Transfection chimique:

  1. Phosphate de calcium: Mélange ADN/calcium (un précipité), incubation dans un tampon salin (environnement approprié), le précipité s'ajoute aux ES en culture, endocytose/phagocytose des précipités.
  2. Lipides cationiques: composés constitués de trois parties : une tête chargée + pour se lier à l'ADN, des chaînes hydrophobes, et un espaceur entre ces deux éléments. Formation de liposomes chargés + à leur surface et autour de l'ADN = lipoplexe +(interagissant avec la membrane cellulaire, facilitant l'entrée de l'ADN).
  3. Liposomes: inclusion de l'ADN à l'intérieur d'un liposome= lipoplexe (vecteur de transfection), ADN est encapsulé et capté par la cellule, facilitant ainsi son transfert à l'intérieur de la cellule cible.
  4. Polymères cationiques: polyplexes + (ADN + Polyéthyleneimine PEI) qui vont interagir avec la membrane et faire entrer le transgène dans la cellule. Facilitation de l’endocytose, liaisons aux molécules des protéines afin d’augmenter l’efficacité de la transfection puis (le polyplexe va utiliser le fait que la transferrine possède des récepteurs membranaires à laquelle elle va s’associer afin de faire débuter l’endocytose).

Transfection biologique:

  1. Infection virale: les virus sont constitués d'une enveloppe virale comprenant des spicules composés des protéines gp120 et gp41. Ces virus contiennent une intégrase, une reverse transcriptase et une protéase. Leur génome présente deux régions non codantes, avec une séquence appelée Psi, essentielle pour l'encapsidation du virus dans la cellule hôte.
  2. Cycle de réplication d'un rétrovirus: Fusion de l'enveloppe virale avec la membrane de la cellule hôte.

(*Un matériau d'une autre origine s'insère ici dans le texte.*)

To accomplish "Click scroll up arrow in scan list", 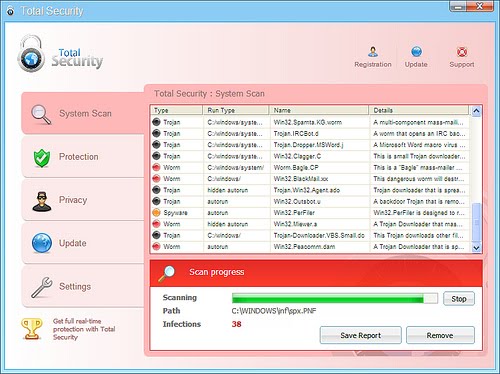I will click(476, 111).
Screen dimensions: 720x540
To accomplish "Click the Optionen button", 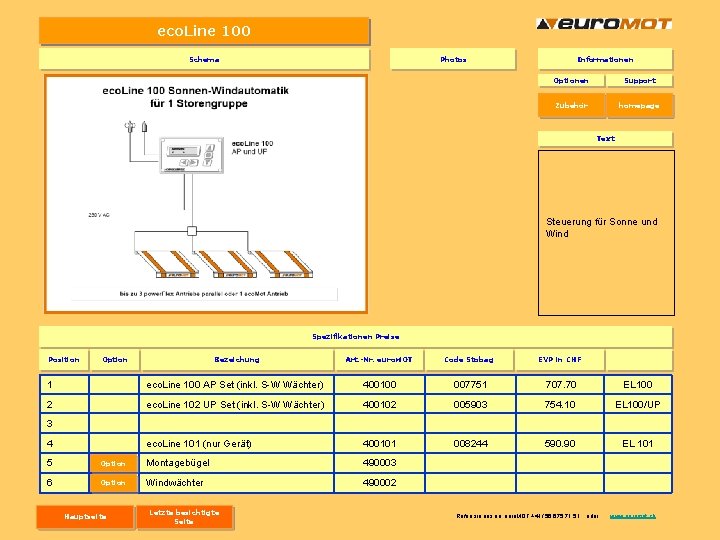I will click(571, 80).
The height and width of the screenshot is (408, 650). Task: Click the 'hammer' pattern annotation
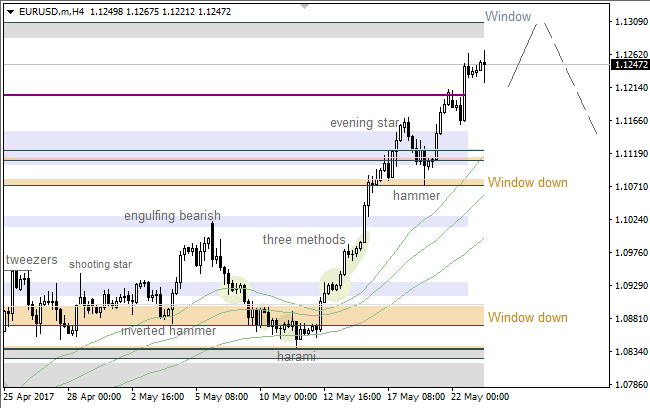tap(416, 195)
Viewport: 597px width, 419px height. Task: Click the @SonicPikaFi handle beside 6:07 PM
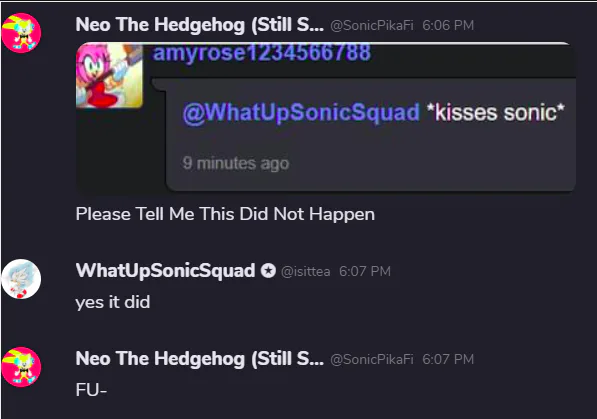pyautogui.click(x=372, y=359)
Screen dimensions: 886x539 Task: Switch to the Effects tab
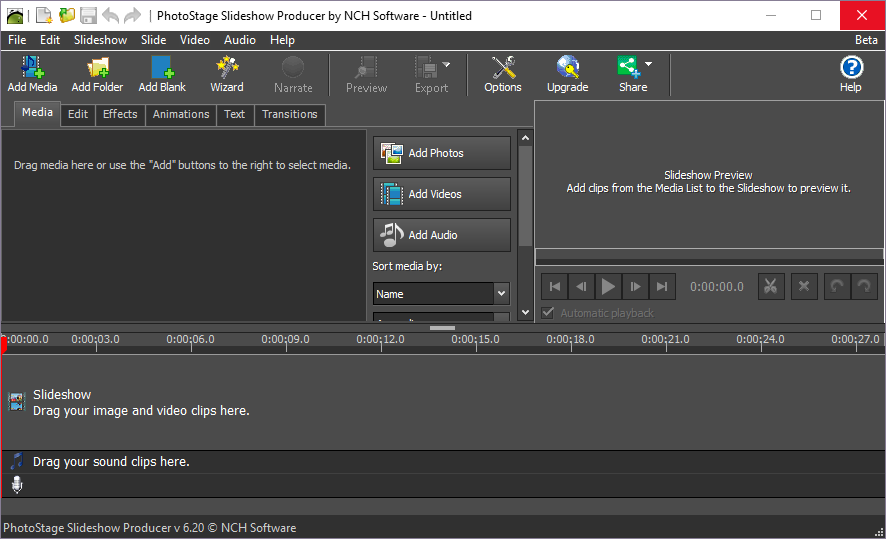120,114
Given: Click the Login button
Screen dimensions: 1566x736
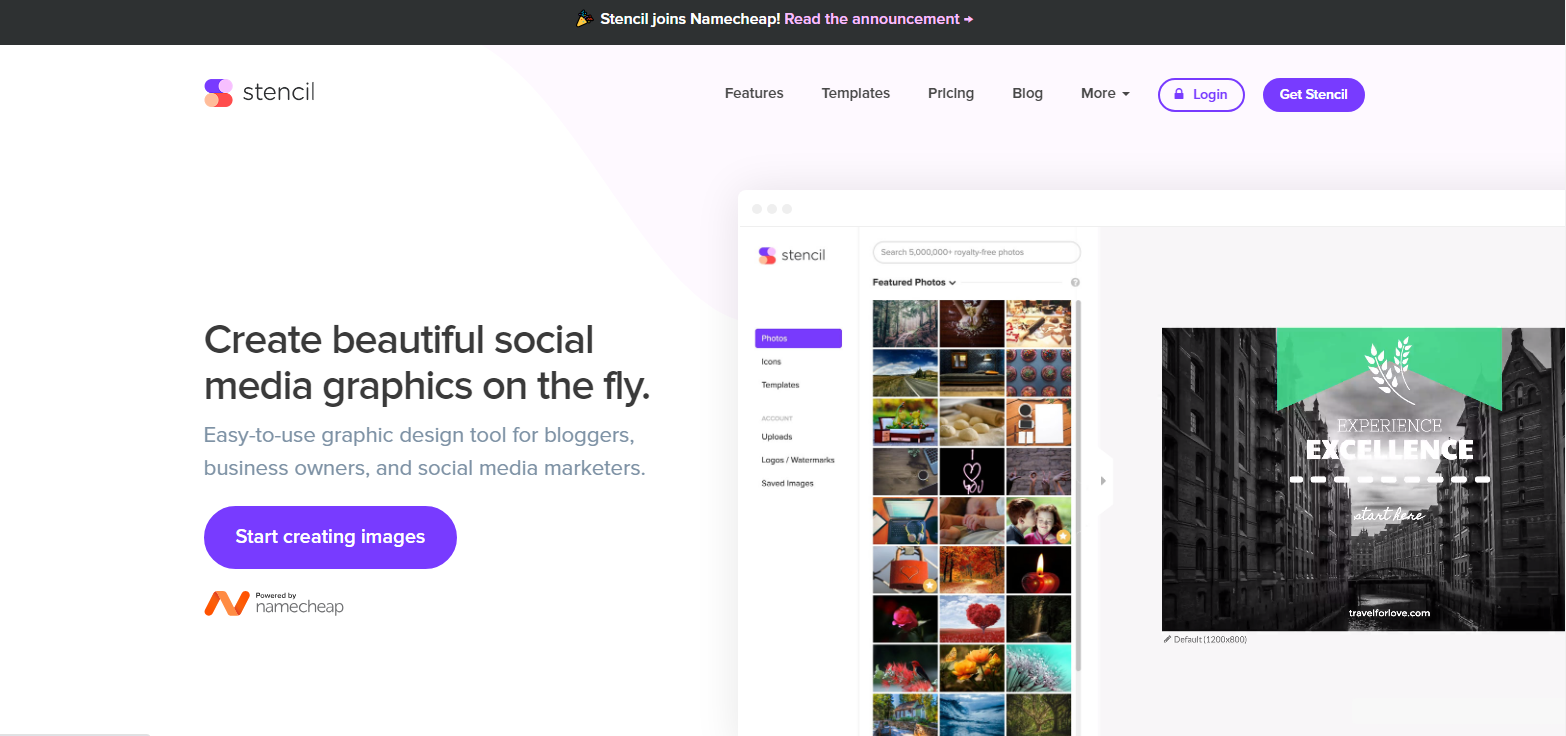Looking at the screenshot, I should (1200, 94).
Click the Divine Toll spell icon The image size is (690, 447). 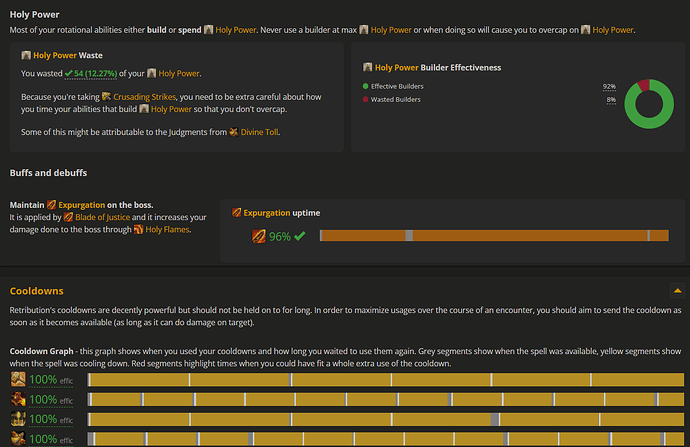(x=233, y=132)
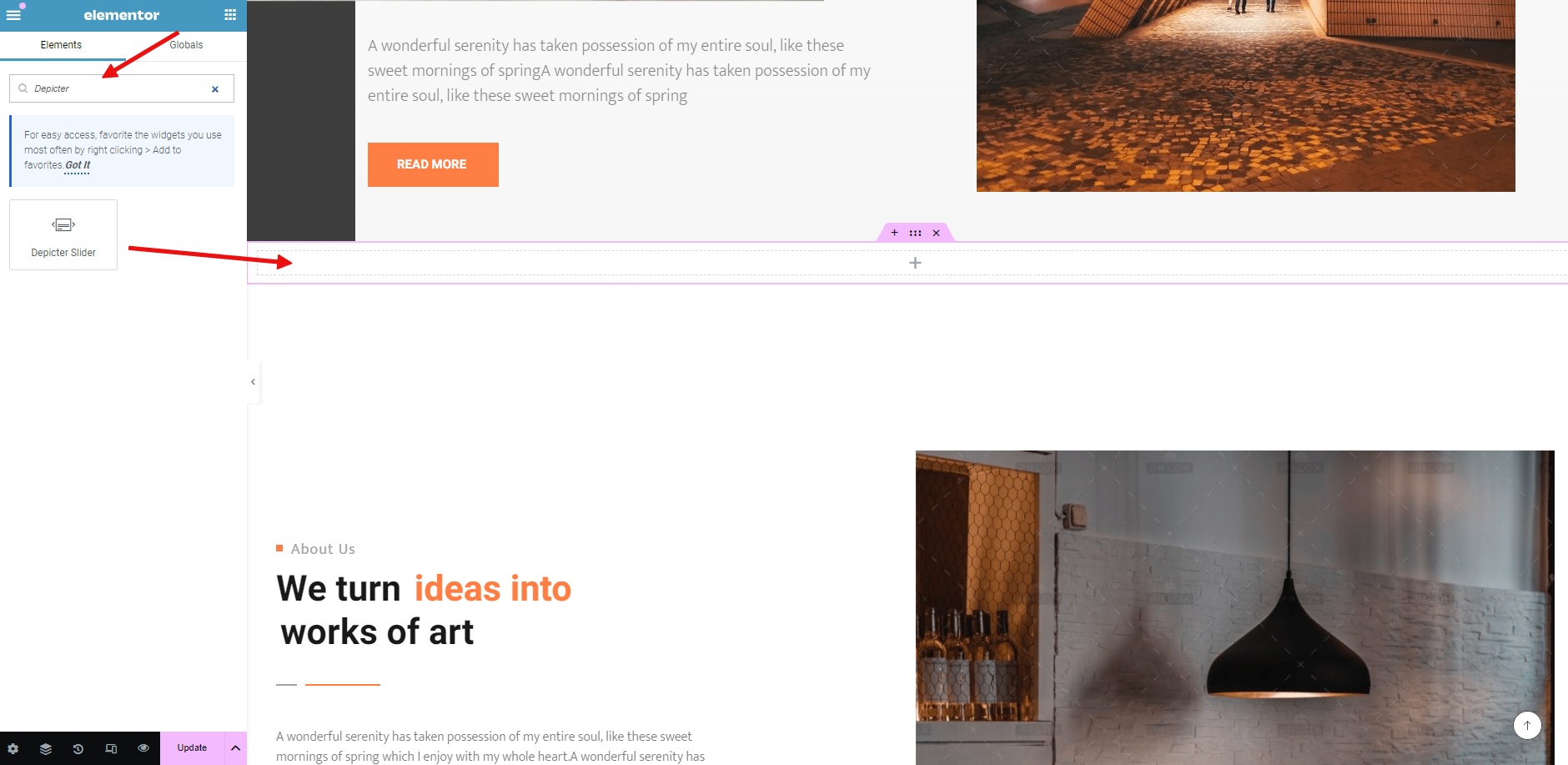Click the edit section dots handle
This screenshot has height=765, width=1568.
click(x=915, y=233)

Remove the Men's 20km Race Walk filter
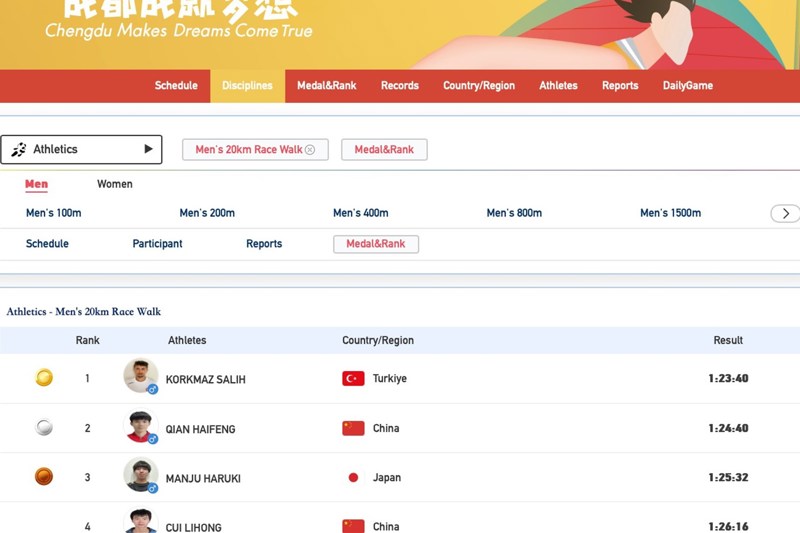point(310,150)

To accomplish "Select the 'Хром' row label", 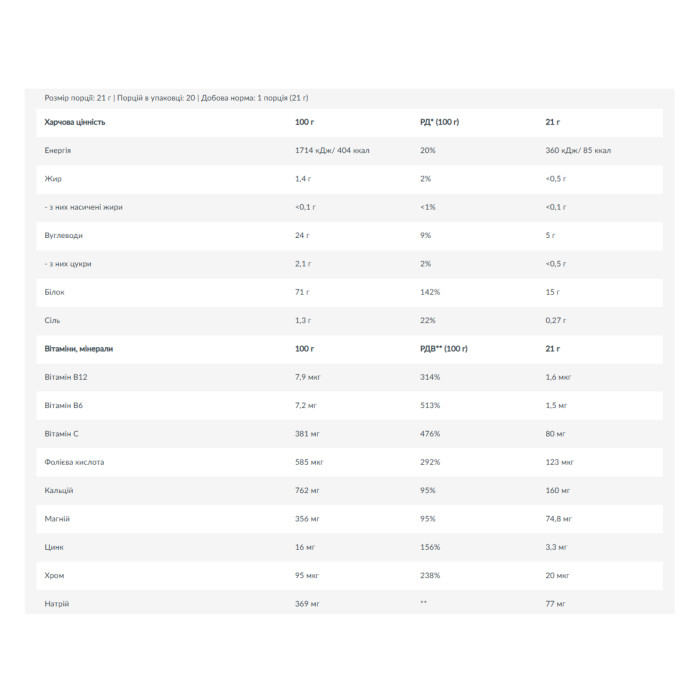I will (54, 575).
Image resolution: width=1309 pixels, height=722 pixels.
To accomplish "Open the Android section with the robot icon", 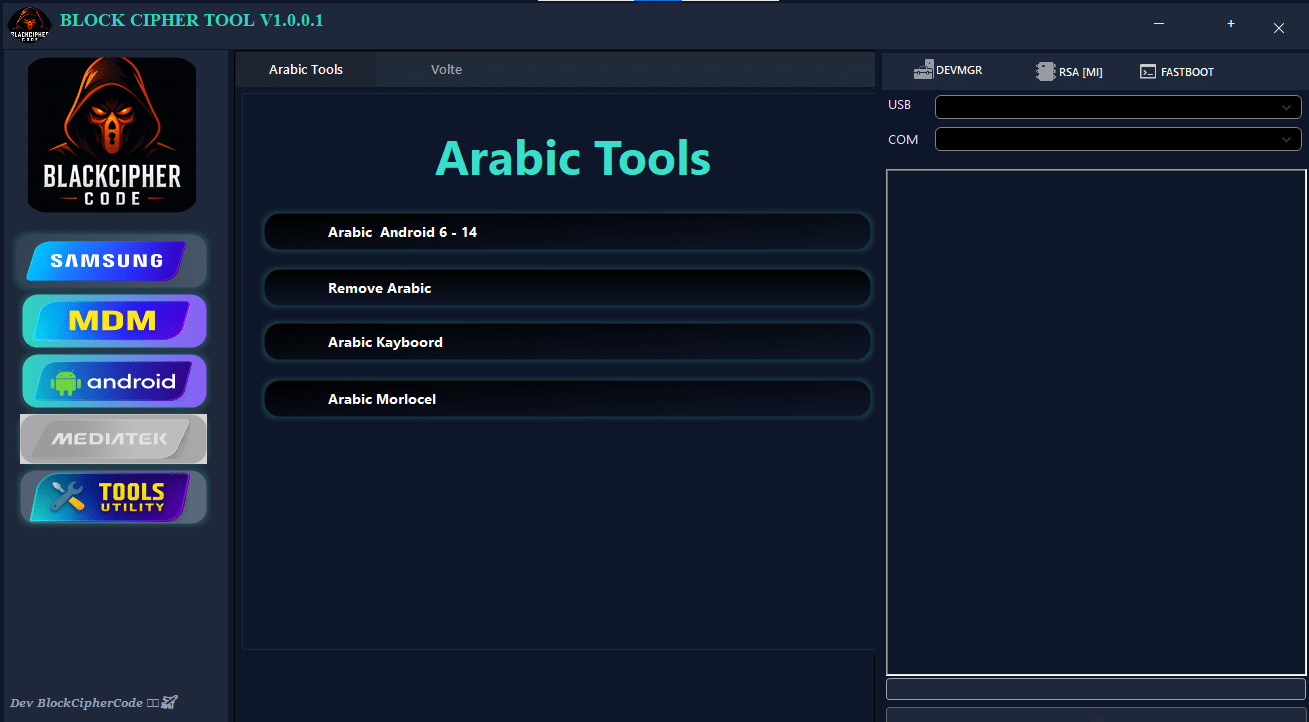I will (x=113, y=381).
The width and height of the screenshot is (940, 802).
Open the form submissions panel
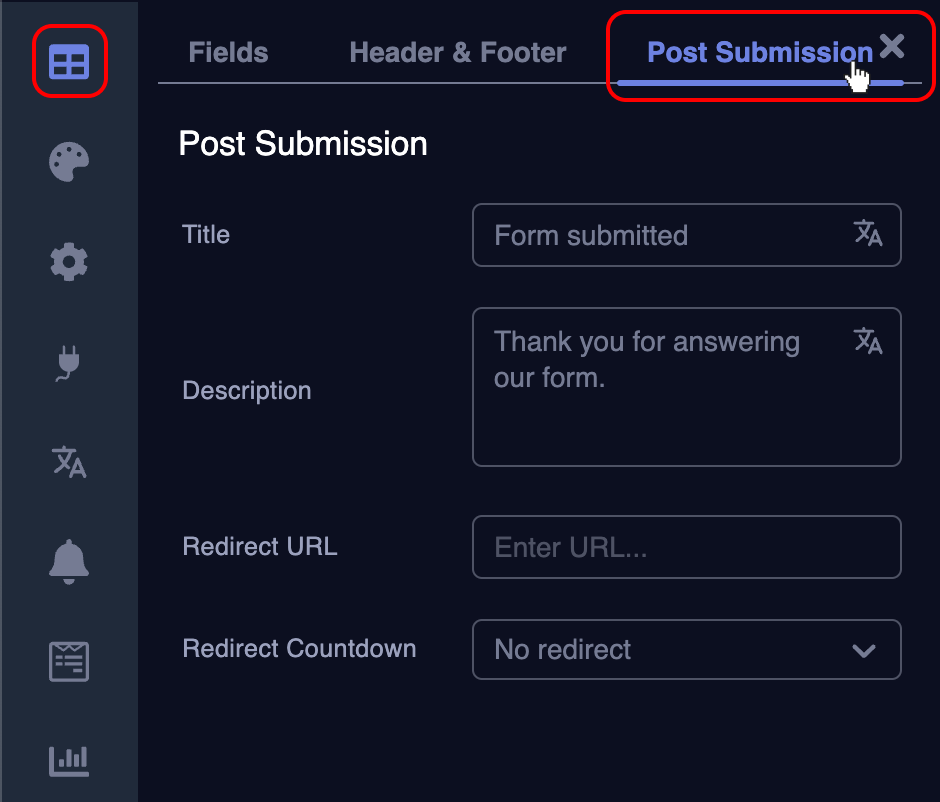tap(68, 661)

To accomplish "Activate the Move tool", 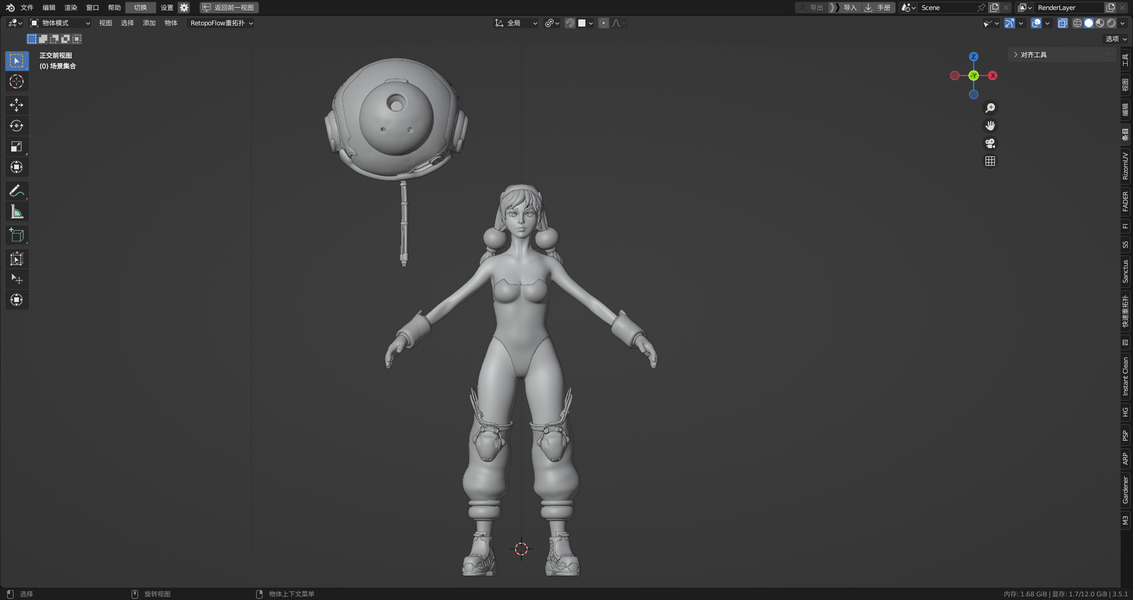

    Libération de l'ARN viral dans le cytoplasme cellulaire.

    Rétrotranscription de l'ARN viral en ADN par la reverse transcriptase.

    Intégration de l'ADN viral dans le génome de la cellule hôte.

    Transcription et traduction de l'ADN viral pour produire de nouvelles particules virales.

    Assemblage des nouveaux virions.

    Libération des virions matures pour infecter de nouvelles cellules.

  3. Application à la génération de vecteurs viraux pour la transgenèse: utiliser les rétrovirus pour infecter d'autres cellules sans qu'ils puissent se répliquer dans les cellules productrices (suppression de Gal,Pol,Env).